Environment Minister David Parker says the new rules will cut costs by almost $150 million a year and shorten the time to get building consents.
While still a draft, the system is already described as incredibly complex and will require a transition of roughly 10 years, meaning the RMA will live on while different regions transition to the new system.
Another aspect still in the wings is the “national planning framework”, a government-level directive of nationwide objectives. This a document even those welcoming the changes admit will be “contentious”. Under this document will be 15 regional plans where area-specific differences and priorities can be recognised.
So now, in the place of the derided, diluted and disempowered RMA, we will have these three pieces of legislation, informed by an overarching national planning framework, with some exemptions written into regional plans.

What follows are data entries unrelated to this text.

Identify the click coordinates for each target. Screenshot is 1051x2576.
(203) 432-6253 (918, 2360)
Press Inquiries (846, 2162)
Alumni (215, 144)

One key outcome is the removal of about 100 regional and district plans currently administered and regularly reviewed by territorial local authorities (TLAs). It is another move away from community voice towards centralisation and it is a little surprising to hear no one talking about that. Perhaps the TLAs have also had enough of the RMA to the point of wanting to be rid of it as well.
This time celebrations about vision and circuit-breaking are muted, and most likely, justifiably. The new regime may arrive faster and leaner but bureaucracy loves a fresh desk. Lawyers love a precedent.
Political consensus held that the RMA was a bust but there is no reason to believe the antithetical ambitions of developers and environmentalists will find common ground in the new regime.